Mark my words ... no one is obligated to be kind to you just because, nor is anyone entitled to kindness being bestowed upon them. Great philosophers and advocates of peace have proposed a noble argument that refutes my claim, suggesting that we should be kind even to our enemies in spite of their behavior against us. I do agree with this approach, but I live in Los Angeles, CA where simply being social can be equated to pulling teeth around strangers who deliberately cling to a self imposed sense of exclusivity that prevents them from being inviting. Please believe me when I say, I am able to identify the difference between being shy and being a closed person.

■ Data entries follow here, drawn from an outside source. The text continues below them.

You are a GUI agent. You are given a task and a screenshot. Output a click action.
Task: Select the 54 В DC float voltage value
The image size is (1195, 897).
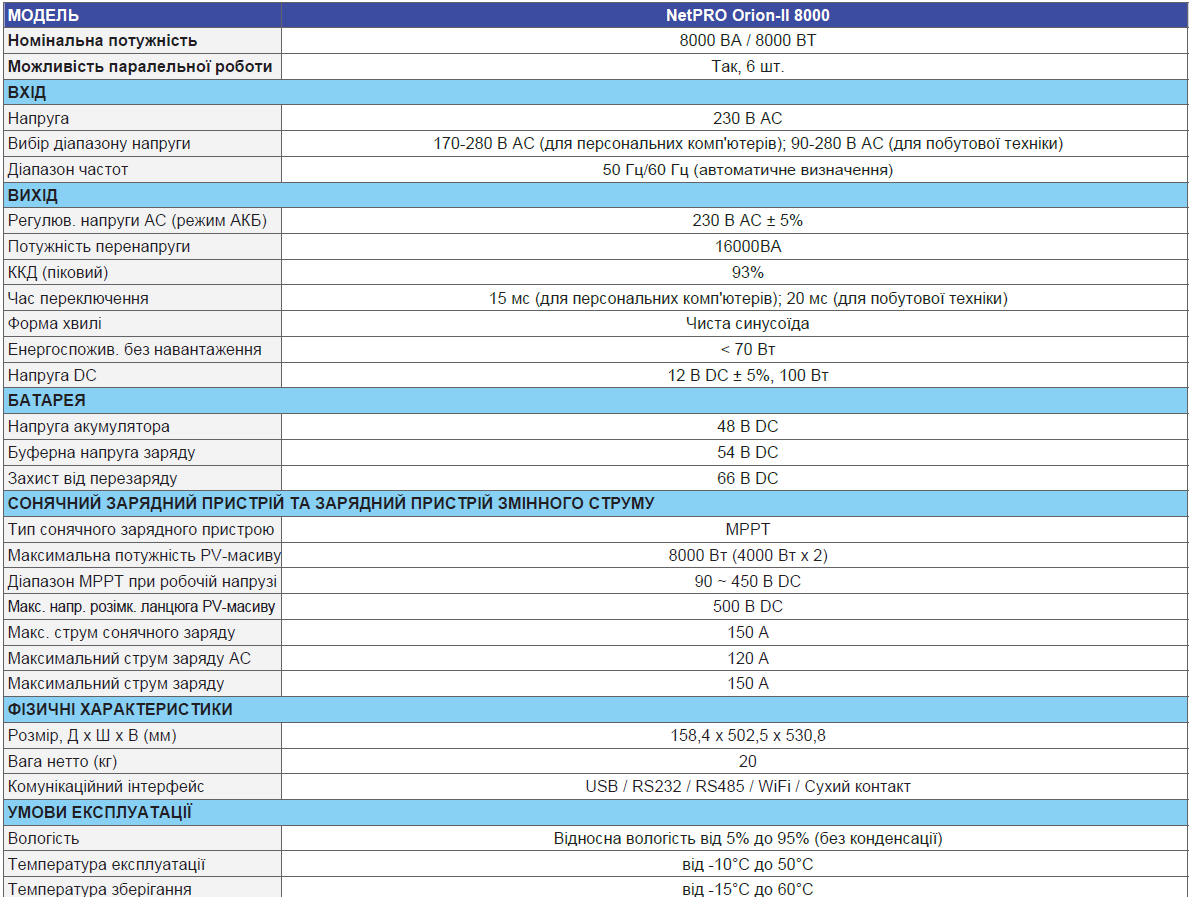coord(747,453)
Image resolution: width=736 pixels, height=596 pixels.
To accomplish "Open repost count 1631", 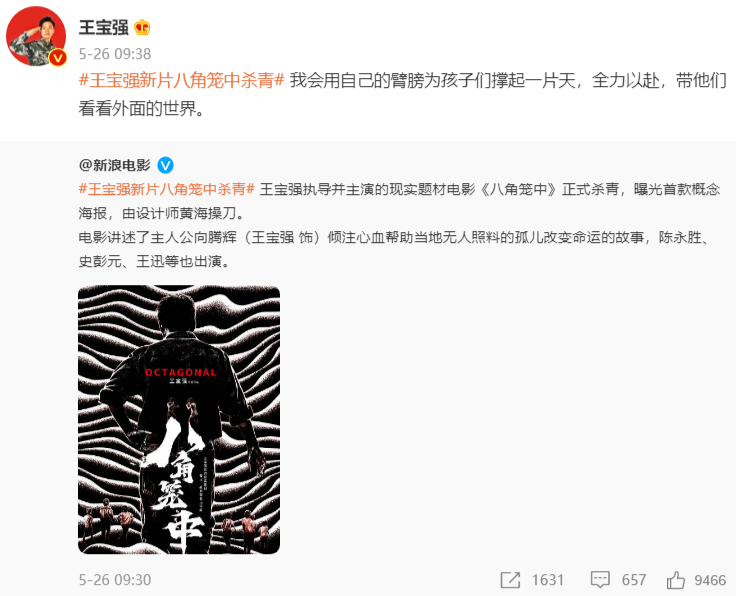I will click(x=547, y=580).
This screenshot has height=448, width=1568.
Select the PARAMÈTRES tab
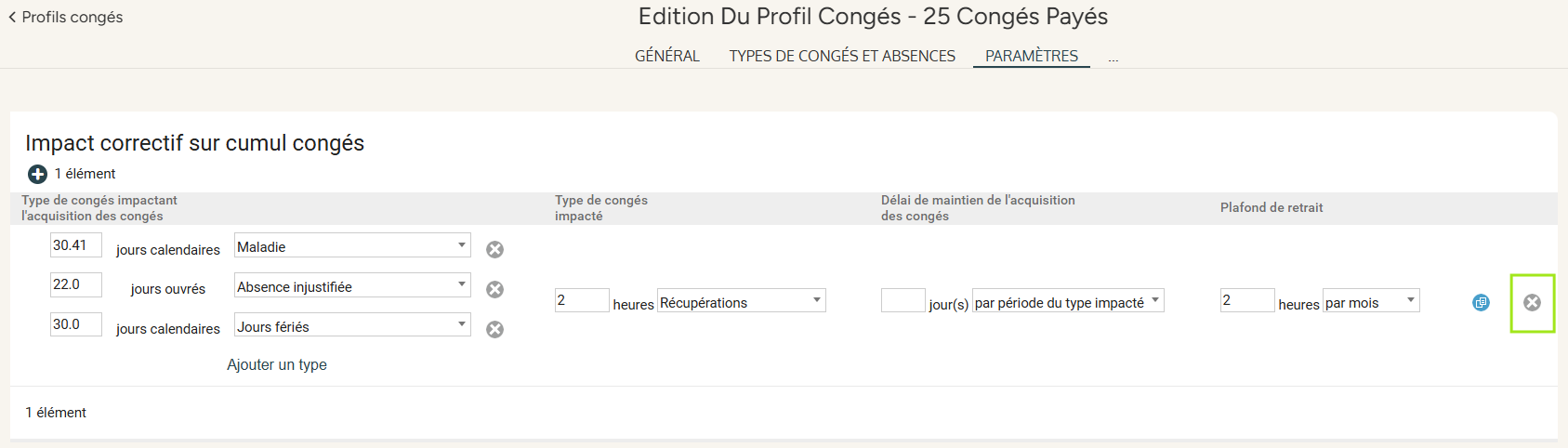pyautogui.click(x=1032, y=56)
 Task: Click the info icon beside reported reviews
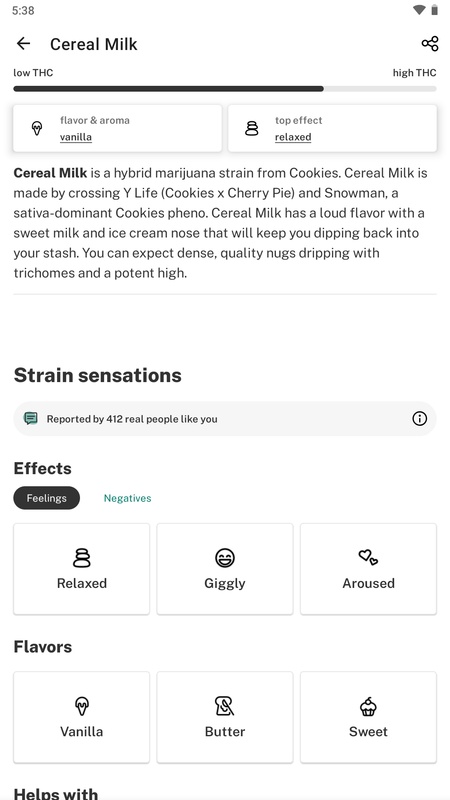point(419,419)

While we should all strive to take the high road and exude kindness at all times, kindness functions as a two way street. You must be and give kindness to receive and be surrounded by kindness.

In my social venturing, the volume of people I have encountered who behave based on the expectation that kindness will not be the first response to their invitation of friendship is mind boggling. As a result, they become conditioned to needing familiar people around them when they go out or they just avoid being social for fear of being rejected by those who are unfamiliar.

It is a damnable shame that closed people have such unnatural and undeserved influence over the socially harmonious norms of society. The concept of the "Mean Girls" clique is the perfect example that has even been adapted into a feature film, yet this concept is by no means gender specific. Those with beauty, popularity and privilege and many other gender, racial, or common interest groups self segregate themselves from the majority, forming closed social groups. I do not object to a person choosing to only surround themselves with similar, like minded people, but there is no excuse for being unkind to those who differ based on means or appearance, etc.

Can you imagine what the world would be like if these closed off people made a concerted effort to be welcoming? Can you imagine the empowerment, influence and collective good that would permeate the social landscape? It would be amazing; a metaphorical seasoning of culture and kindness on the stew of life. Unfortunately, too many people feel that being closed and unkind is worthier of esteem. 

Believe this: "There is no duty more obligatory than the repayment of kindness." - Cicero

Whatever your experience has been, you will expand your circle of friends and increase the quality of that circle if you exist as an invitation of kindness, believing that in doing so, kindness will be reciprocated. If it is not, then that person has saved you from making a poor choice in who to welcome into your life. As the old adage says, you are a reflection of the company you keep.

Be an invitation of kindness and prepare for your life to be enriched.